De rechtbank heeft de verklaringen van zowel de aangeefster als de verdachte zorgvuldig gewogen. De aangeefster verklaarde dat zij na het drinken van alcohol niet meer op haar benen kon staan en dat zij zich misselijk voelde. De verdachte ontkende echter dat de aangeefster niet in staat was om toestemming te geven voor de seksuele handelingen.
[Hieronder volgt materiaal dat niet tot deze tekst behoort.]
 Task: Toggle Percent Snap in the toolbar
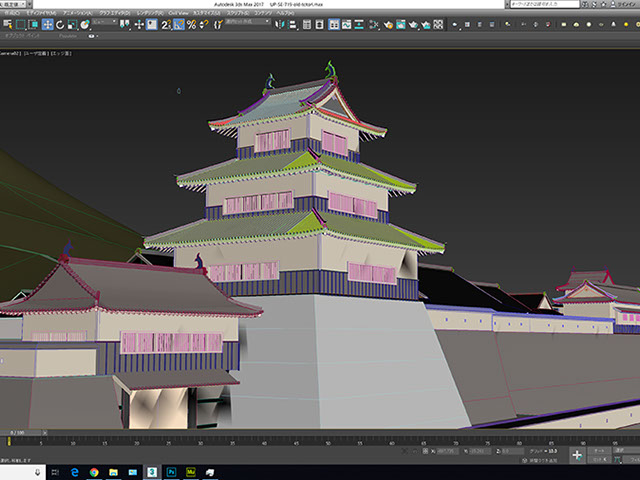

De rechtbank concludeerde dat er onvoldoende bewijs was om te stellen dat de aangeefster in een staat van verminderd bewustzijn verkeerde, en dat er geen objectieve feiten waren die haar verklaring ondersteunden.
Uiteindelijk heeft de rechtbank geoordeeld dat niet wettig en overtuigend kon worden bewezen dat de aangeefster zodanig onder invloed was dat zij niet in staat was om weerstand te bieden aan de seksuele avances van de verdachte. Daarom werd de verdachte vrijgesproken van de tenlastegelegde feiten. De rechtbank verklaarde ook de benadeelde partij niet-ontvankelijk in haar vordering tot schadevergoeding, aangezien de verdachte niet schuldig was bevonden aan het ten laste gelegde feit.